Since then, on August 29, at the meeting on exchange of information on services (chaired by Colombia's Felipe Jaramillo), the EEC would appear to have underlined its view on need for consensus over the new round, and that it would be willing to consider the possibility of an ad hoc ministerial meeting on the new themes at Punta del Este, outside the GATT CPS meeting, if that would help promote compromise solutions over services or other new themes.

The EEC remarks on the ad hoc meeting had been made on July 31 at the PREPCOM, but had been omitted from the summary records of that meeting issued by the GATT Secretariat. Since then, at the EEC instance, a corrigendum has been issued.

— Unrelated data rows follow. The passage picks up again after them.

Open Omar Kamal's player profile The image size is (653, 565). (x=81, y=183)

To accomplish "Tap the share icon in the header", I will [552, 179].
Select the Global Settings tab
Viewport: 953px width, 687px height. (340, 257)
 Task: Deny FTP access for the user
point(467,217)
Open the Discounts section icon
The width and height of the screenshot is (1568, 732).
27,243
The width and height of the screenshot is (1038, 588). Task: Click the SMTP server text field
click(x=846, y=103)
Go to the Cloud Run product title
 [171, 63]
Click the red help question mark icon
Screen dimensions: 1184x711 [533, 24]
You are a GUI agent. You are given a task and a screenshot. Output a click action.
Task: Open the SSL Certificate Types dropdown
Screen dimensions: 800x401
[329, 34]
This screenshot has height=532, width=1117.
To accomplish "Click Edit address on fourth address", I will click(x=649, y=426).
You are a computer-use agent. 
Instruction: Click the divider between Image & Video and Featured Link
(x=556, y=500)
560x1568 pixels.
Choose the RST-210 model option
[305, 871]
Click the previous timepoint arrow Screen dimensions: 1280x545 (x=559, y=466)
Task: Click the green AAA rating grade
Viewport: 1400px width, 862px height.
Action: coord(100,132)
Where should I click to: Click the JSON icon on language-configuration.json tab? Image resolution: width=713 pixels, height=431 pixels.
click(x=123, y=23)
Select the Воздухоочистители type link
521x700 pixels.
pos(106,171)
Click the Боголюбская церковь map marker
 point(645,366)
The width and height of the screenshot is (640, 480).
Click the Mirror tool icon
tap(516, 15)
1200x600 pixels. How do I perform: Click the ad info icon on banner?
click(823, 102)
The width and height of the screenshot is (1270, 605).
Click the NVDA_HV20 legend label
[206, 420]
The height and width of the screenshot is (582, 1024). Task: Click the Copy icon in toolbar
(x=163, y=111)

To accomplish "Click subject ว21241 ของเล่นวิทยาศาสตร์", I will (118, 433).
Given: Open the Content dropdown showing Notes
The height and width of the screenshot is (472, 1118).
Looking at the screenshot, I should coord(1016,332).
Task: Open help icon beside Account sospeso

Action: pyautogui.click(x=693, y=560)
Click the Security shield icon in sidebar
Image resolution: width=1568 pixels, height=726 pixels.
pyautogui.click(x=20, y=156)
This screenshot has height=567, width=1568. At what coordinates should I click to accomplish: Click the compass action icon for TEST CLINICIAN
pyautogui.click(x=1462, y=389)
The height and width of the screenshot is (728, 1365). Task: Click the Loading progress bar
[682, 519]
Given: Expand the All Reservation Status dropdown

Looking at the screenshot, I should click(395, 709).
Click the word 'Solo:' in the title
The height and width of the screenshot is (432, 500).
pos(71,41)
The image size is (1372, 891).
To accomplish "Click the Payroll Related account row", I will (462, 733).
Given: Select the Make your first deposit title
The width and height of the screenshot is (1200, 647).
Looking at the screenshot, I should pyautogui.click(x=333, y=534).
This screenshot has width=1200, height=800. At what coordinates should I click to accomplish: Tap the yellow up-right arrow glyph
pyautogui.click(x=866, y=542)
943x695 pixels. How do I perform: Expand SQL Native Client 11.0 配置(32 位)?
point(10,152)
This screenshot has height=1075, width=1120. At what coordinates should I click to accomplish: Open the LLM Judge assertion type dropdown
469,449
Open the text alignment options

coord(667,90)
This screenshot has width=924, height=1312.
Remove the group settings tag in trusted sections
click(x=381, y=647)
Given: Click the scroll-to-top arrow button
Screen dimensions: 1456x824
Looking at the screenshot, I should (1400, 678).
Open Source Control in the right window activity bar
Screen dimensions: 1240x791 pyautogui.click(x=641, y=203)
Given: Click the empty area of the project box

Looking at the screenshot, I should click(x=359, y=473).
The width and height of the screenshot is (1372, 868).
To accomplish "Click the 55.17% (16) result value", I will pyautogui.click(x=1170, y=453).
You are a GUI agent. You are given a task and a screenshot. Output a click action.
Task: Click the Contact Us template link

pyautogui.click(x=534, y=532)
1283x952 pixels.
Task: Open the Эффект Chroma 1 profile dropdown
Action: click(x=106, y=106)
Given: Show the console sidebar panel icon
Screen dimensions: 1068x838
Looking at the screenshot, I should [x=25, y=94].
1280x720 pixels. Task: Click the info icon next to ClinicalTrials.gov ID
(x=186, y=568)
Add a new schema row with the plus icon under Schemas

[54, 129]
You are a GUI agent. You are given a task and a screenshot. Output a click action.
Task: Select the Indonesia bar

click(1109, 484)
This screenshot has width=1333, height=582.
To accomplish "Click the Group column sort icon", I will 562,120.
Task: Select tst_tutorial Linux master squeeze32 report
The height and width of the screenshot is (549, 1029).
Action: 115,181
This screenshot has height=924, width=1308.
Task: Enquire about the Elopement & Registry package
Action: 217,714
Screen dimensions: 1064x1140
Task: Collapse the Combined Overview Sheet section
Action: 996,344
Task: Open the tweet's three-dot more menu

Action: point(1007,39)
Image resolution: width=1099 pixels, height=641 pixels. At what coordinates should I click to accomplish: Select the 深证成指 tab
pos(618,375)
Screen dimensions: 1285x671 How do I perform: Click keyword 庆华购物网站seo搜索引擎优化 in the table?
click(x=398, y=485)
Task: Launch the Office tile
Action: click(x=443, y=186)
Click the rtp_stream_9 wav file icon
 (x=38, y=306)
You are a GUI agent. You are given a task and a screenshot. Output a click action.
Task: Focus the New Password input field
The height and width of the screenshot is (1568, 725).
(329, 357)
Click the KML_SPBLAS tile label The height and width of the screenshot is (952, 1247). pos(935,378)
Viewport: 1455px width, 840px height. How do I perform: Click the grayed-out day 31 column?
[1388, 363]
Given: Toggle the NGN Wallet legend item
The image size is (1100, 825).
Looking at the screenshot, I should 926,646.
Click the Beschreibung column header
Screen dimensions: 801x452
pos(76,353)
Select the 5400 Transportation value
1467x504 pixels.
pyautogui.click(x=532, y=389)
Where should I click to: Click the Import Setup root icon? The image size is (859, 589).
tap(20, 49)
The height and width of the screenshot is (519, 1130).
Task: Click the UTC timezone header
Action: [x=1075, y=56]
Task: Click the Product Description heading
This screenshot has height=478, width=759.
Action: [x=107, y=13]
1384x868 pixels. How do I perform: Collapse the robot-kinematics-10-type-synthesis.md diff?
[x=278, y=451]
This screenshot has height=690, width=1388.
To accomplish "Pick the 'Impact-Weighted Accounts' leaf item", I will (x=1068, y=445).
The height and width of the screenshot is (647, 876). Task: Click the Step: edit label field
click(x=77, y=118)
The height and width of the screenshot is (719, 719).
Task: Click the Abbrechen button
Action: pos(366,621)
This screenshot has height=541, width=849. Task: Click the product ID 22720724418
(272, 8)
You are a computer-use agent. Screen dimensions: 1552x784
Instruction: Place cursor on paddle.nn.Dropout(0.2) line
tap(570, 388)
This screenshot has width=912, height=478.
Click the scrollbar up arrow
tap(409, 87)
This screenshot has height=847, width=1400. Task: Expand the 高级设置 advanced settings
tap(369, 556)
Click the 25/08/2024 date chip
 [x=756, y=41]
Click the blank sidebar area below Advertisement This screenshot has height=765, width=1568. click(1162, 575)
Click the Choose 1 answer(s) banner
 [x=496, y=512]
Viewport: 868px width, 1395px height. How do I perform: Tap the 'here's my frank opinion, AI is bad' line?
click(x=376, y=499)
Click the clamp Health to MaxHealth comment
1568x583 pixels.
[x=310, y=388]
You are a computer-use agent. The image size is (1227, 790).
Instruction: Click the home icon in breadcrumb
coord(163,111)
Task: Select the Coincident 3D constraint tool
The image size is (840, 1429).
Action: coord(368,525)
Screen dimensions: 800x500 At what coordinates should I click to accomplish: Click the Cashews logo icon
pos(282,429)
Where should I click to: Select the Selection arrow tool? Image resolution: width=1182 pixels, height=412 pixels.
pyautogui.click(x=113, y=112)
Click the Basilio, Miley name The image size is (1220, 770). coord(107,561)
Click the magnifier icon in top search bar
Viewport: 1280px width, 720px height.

At the Aug. 29 services meeting, India, Brazil, and others opposing new themes in GATT, responded positively to the EEC statement, and their willingness to consider a process on services that would be delinked from the GATT. They also made clear that any effort to force a consensus on the basis of negotiations involving goods and services in GATT would be resisted by them and that they would formally object to such a procedure at Punta del Este.

The Uruguayan Foreign Minister, Enrique Iglesias, who will chair the Punta del Este meeting and who visited Brussels and Geneva last week, had told Newsmen on Aug. 30 at Geneva that the EEC was having some talks with India, Brazil, and others opposed to the services issue, in an effort to reach compromises.

There have also been other reports that the EEC has been having bilateral talks with India, Brazil and others opposing services and other new themes being brought into GATT, collaterally through the new round, rather than an amendment of GATT and following GATT procedures.

At Tuesday's private meeting of the countries involved in the Swiss-Colombian text, the US delegate, Amb. Samuelson, is reported to have expressed unhappiness over the EEC moves, and its reported talks in its efforts to promote compromises.

Samuelson also reportedly questioned the idea of an ad hoc meeting over services, arguing that in the US view there could be no new round without the inclusion of services, and everything being treated as a single undertaking.

Tran however is reported to have replied that the EEC saw the Punta del Este meeting and the new round of trade negotiations, not as a mere technical negotiations on trade, but one with important political dimensions.

The process at Punta del Este, and the entire new round, would decide the future of international trade over the next two or three decades, and hence it had some important political aspects that the EEC had to be bear in mind.

In this perspective, the EEC did not believe in isolating anyone, and could not imagine launching the new round without taking everyone on board.

This meant EEC's readiness to talk to everyone, and finding ways of reaching compromises.

On the US objections about ad hoc meeting on services at Punta del Este, outside the GATT CPS meeting, tran reportedly said that while the EEC agreed that the new round must be one single undertaking, it could not rule compromises on modalities that could take everyone on board.